The same policies reserve the right to modify or withdraw beta features without notice, disclaim warranty, and allow content review “for enforcement and improvement.” The beta tester becomes both subject and source material — every interaction potentially folded into future model behavior. The Guardrail is not a fence; it is a sensor.

C. Telemetry Layer — Poisoned Data Streams

At the operational level, monitoring systems now feed AI decision-loops directly. The Register’s report “Poisoned Telemetry Can Turn AIOps into AI Oops” demonstrated how attackers can manipulate performance data to steer autonomous operations agents. The insight extends beyond security: telemetry is no longer passive. It can be gamed, redirected, monetized. What corporations call “observability” is indistinguishable from surveillance — a live behavioral mirror calibrated for profit or control.

Just as adversaries can corrupt it, so can platforms curate it. Telemetry defines what the system perceives as reality. When companies claim their models learn from “anonymized aggregates,” it is this telemetry they refer to — structured behavior, cleaned of names but not of intent.

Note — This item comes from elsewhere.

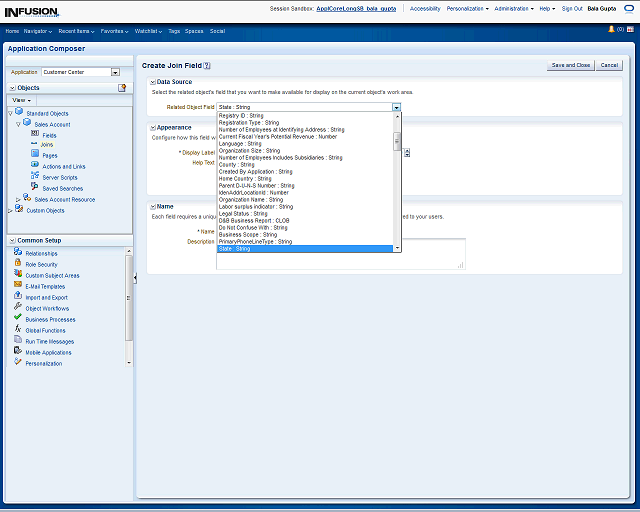Collapse the Data Source section
This screenshot has height=512, width=640.
coord(152,82)
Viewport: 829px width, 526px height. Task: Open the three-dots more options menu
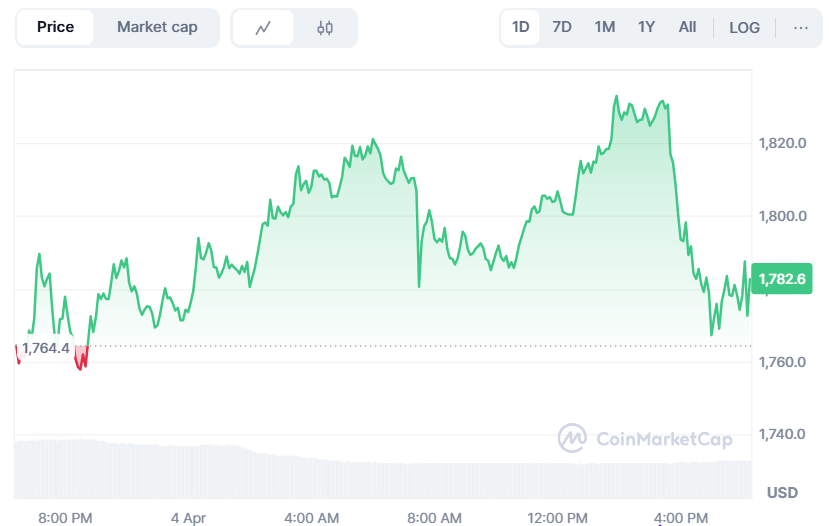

D. Economic Layer — Surveillance Pricing

The Federal Trade Commission’s 2025 Surveillance Pricing Study made that feedback loop explicit. The Commission found that retailers and analytics firms use location data, browser history, and even mouse movements to individualize prices. The ACLU warned that this practice “hurts consumers and incentivizes more corporate spying.” In parallel, The Regulatory Review outlined how algorithmic pricing blurs into antitrust violations, allowing AI systems to coordinate market behavior without explicit collusion.

Here, the hardware leak and the behavioral market meet. The same computational vision that watches your screen to predict intent now watches your consumption to extract margin. The product is you, refined through layers of optimization you cannot see.


Implications

These layers — silicon, safety, and surveillance — are not separate phenomena. They are the vertical integration of observation itself. Pixnapping proves the device can see you; Guardrails prove the AI listens; the FTC proves the marketplace acts on what both perceive. Together, they form a feedback architecture where every act of expression, curiosity, or dissent is recorded as potential training data or pricing signal.

The policy challenge is not simply data privacy. It is consent collapse: users are asked to trust beta systems that are legally empowered to watch them, in ecosystems where “safety monitoring” and “improvement” justify indefinite retention. Regulators chase visible harms — bias, misinformation, fraud — while the underlying architecture learns from the chase itself.

Syracuse University’s Baobao Zhang calls this “a big experiment we’re all part of.” She’s right. Governance has not failed; it has been subsumed. The oversight layer is written in code owned by the entities it is meant to supervise.

For technologists, the lesson is structural: an LLM cannot meaningfully audit itself. For policymakers, it is procedural: transparency must reach below software, into the hardware assumptions of compression, caching, and rendering that make inference possible. For users, it is existential: participation now means exposure.


Call to Recognition

We are living inside a new kind of data regime — one that confuses protection with possession. The hardware watches to secure performance; the software listens to enforce policy; the marketplace acts on what the system infers. In that closed circuit, “safety” becomes indistinguishable from surveillance.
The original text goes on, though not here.